The Australian dollar offers a separate signal. The Aussie slipped 0.3% to $0.7129 after data from the Australian Bureau of Statistics showed the jobless rate climbed to 4.5%, above analyst expectations of 4.3%. That surprise on unemployment reduced market expectations for Reserve Bank of Australia tightening. Westpac economist Ryan Wells wrote that a June pause is now high-conviction. Taken together, the session on May 21 told a multi-track story: peace optimism softened the dollar, Australian labor data softened the Aussie, and Bank of Japan hawkishness nudged the yen back from the intervention zone.

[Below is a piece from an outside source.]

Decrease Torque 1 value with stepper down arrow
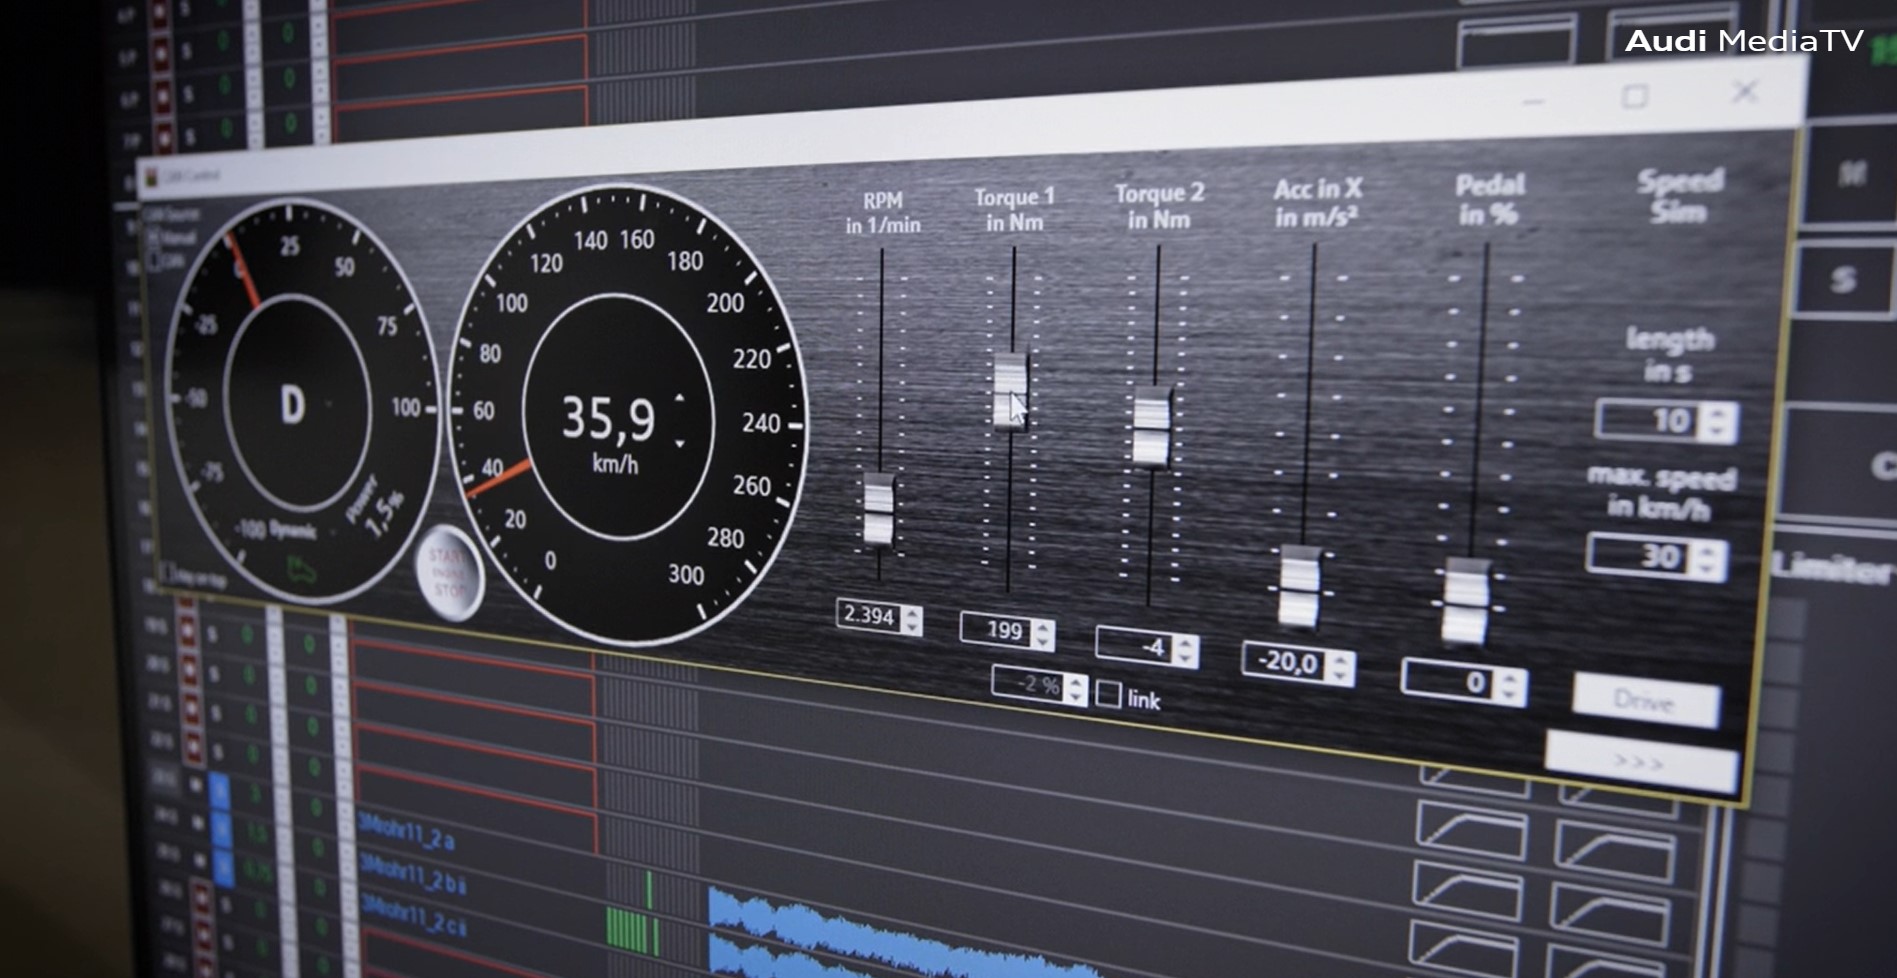Image resolution: width=1897 pixels, height=978 pixels. 1043,640
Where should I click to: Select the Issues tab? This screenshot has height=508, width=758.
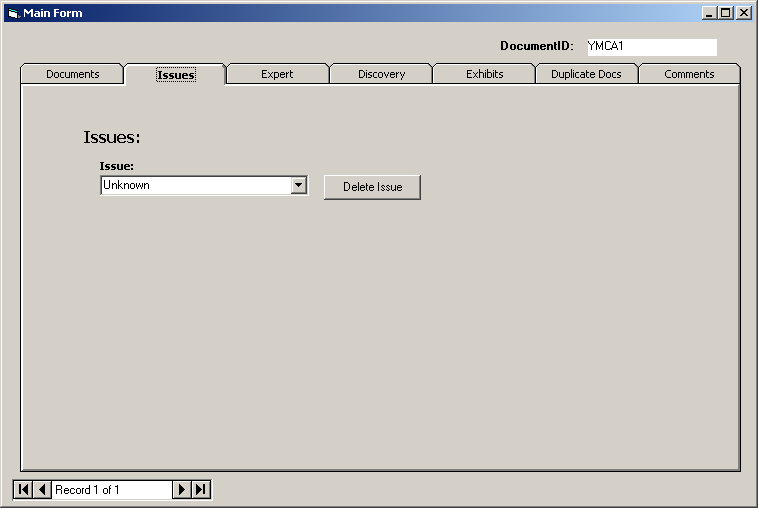pos(175,74)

The editors at Your Daily Analysis settle on the uncomfortable bottom line: currency markets are not yet convinced the Iran conflict ends neatly. The dollar’s eight-day streak was a bet on war persistence. Thursday’s pullback was a bet on diplomacy. Neither thesis is stable. Until the Strait of Hormuz reopens verifiably, every FX position in safe-haven assets carries truncation risk in both directions – and the next Trump statement could reset the entire positioning within hours.